YOUR GOAL => Each line of the data below from the one holding "Task: Select message" to the one holding "Given: Toggle the MID SEP checkbox", inclusive, is to be reproduced exactly; no other line belongs in the answer.

DATA SUPPLIED =>
- - -

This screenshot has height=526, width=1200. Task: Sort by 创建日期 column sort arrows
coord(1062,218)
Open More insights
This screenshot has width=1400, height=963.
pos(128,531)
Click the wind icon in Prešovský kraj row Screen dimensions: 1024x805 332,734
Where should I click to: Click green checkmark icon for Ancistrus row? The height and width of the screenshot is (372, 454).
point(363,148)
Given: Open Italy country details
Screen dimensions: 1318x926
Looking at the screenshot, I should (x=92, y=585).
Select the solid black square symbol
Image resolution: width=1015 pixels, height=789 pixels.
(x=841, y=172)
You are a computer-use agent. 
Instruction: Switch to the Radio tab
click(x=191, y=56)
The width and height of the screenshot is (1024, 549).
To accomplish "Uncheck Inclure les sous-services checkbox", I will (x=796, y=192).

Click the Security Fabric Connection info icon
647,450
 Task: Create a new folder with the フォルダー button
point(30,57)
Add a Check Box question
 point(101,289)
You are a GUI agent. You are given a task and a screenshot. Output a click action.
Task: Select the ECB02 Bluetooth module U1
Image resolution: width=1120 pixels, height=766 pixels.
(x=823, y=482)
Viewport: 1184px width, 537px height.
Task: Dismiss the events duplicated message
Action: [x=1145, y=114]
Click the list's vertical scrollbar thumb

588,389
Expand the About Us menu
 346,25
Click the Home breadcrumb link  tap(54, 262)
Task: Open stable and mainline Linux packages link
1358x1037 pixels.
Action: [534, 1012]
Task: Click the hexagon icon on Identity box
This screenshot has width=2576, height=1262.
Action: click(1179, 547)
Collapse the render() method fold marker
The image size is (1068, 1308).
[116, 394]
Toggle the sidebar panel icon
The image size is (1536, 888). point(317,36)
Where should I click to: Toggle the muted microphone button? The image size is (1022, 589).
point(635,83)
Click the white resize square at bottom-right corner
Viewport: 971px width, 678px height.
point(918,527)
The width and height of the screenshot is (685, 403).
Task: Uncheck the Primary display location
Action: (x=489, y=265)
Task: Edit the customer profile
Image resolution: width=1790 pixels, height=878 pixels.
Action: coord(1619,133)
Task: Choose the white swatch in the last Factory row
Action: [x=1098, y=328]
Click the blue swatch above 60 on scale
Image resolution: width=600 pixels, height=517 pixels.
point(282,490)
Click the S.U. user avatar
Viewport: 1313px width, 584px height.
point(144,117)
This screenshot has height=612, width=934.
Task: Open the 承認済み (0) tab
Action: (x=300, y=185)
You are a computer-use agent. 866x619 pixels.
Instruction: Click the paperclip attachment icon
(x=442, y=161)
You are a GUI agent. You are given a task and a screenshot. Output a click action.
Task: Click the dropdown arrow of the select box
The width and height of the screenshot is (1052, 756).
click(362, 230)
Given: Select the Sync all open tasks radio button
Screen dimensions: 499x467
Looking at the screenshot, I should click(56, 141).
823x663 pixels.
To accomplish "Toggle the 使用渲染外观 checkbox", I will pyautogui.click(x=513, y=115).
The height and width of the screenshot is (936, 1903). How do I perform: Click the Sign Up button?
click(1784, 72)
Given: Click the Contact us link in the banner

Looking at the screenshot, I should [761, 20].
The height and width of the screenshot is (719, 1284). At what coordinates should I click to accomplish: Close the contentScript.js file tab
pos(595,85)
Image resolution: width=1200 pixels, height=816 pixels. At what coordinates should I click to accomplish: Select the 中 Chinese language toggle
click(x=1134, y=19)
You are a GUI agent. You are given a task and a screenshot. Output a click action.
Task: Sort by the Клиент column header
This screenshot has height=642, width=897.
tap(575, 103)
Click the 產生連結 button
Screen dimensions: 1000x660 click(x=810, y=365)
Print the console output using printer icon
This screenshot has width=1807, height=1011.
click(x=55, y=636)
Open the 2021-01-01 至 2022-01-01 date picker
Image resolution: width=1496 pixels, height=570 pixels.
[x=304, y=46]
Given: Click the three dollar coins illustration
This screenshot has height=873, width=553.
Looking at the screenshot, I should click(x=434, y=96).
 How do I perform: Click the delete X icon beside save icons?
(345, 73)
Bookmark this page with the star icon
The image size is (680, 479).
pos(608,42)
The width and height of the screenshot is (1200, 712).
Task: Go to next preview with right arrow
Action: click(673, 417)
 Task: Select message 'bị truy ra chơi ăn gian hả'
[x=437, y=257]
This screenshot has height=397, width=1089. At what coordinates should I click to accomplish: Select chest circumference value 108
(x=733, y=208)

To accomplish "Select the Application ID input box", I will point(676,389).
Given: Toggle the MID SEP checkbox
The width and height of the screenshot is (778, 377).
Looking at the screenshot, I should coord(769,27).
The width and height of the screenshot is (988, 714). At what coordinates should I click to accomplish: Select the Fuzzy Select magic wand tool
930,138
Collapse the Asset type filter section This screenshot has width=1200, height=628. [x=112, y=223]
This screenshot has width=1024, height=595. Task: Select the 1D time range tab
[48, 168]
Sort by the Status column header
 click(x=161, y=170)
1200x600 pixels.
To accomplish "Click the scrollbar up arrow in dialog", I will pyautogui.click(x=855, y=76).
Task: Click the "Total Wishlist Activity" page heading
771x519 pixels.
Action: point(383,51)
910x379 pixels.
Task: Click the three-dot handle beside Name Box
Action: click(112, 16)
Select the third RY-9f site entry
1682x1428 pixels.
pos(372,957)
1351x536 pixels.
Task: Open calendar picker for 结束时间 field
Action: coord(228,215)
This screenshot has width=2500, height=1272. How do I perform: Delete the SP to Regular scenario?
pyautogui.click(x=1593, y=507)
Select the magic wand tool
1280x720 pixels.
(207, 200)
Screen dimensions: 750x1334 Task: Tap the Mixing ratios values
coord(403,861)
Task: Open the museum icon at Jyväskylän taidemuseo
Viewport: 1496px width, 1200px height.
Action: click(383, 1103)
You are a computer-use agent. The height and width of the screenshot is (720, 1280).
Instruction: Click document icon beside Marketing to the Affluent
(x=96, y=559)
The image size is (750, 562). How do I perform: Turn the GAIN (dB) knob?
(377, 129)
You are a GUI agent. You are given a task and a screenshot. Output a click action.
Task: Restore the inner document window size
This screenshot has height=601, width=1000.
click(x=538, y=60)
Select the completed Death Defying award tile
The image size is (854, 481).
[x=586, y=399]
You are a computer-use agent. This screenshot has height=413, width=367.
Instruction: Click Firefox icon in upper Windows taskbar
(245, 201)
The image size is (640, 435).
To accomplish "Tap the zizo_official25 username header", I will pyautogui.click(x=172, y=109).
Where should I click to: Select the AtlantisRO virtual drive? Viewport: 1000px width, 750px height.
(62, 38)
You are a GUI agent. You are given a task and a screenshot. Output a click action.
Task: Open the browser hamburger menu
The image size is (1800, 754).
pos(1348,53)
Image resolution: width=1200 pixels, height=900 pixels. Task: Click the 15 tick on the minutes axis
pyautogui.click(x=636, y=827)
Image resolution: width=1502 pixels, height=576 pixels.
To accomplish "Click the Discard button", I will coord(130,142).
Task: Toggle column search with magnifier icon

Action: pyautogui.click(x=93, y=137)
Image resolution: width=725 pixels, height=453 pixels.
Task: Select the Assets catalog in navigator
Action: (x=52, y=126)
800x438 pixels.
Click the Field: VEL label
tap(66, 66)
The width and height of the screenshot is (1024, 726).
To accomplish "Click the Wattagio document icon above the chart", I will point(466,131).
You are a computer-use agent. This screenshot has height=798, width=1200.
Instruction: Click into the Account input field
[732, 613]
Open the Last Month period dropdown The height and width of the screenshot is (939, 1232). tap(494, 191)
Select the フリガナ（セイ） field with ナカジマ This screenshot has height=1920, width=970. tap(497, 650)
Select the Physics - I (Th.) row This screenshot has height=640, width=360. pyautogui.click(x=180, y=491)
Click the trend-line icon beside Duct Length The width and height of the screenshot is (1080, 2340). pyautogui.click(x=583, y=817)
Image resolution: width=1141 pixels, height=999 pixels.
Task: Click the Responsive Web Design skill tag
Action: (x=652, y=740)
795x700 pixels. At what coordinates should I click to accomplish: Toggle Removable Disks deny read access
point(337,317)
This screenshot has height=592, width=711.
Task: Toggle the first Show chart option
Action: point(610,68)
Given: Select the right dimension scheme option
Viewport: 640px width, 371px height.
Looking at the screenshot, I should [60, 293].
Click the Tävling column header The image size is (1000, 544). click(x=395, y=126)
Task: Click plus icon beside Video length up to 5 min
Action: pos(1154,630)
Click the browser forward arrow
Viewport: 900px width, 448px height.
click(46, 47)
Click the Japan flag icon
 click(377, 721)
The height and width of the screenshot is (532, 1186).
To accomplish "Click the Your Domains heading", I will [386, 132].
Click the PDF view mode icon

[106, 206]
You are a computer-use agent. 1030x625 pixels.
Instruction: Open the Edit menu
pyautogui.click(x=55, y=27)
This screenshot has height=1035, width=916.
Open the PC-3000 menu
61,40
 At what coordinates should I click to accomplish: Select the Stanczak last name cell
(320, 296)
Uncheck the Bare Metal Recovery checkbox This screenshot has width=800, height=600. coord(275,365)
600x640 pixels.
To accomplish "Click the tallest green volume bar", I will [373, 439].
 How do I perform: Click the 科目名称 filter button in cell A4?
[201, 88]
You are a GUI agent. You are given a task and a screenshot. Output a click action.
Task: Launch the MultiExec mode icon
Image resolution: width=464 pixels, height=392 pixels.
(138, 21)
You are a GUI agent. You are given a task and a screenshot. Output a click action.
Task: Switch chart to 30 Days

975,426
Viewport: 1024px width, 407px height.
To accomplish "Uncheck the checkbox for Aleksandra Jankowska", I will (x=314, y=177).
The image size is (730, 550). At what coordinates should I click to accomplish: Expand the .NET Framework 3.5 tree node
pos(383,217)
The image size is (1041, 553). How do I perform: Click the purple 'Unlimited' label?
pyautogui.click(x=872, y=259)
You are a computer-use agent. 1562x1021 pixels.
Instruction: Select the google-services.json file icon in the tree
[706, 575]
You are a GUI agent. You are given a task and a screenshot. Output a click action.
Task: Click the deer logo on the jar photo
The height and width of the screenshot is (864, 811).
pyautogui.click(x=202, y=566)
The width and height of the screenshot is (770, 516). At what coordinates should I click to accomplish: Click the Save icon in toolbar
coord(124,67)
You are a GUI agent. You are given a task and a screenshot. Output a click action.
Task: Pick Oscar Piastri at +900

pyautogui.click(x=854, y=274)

- - -

YOUR SOLUTION =>
 Task: Select message 'bị truy ra chơi ăn gian hả'
[x=437, y=257]
This screenshot has height=397, width=1089. At what coordinates should I click to accomplish: Select chest circumference value 108
(x=733, y=208)

To accomplish "Select the Application ID input box", I will point(676,389).
Given: Toggle the MID SEP checkbox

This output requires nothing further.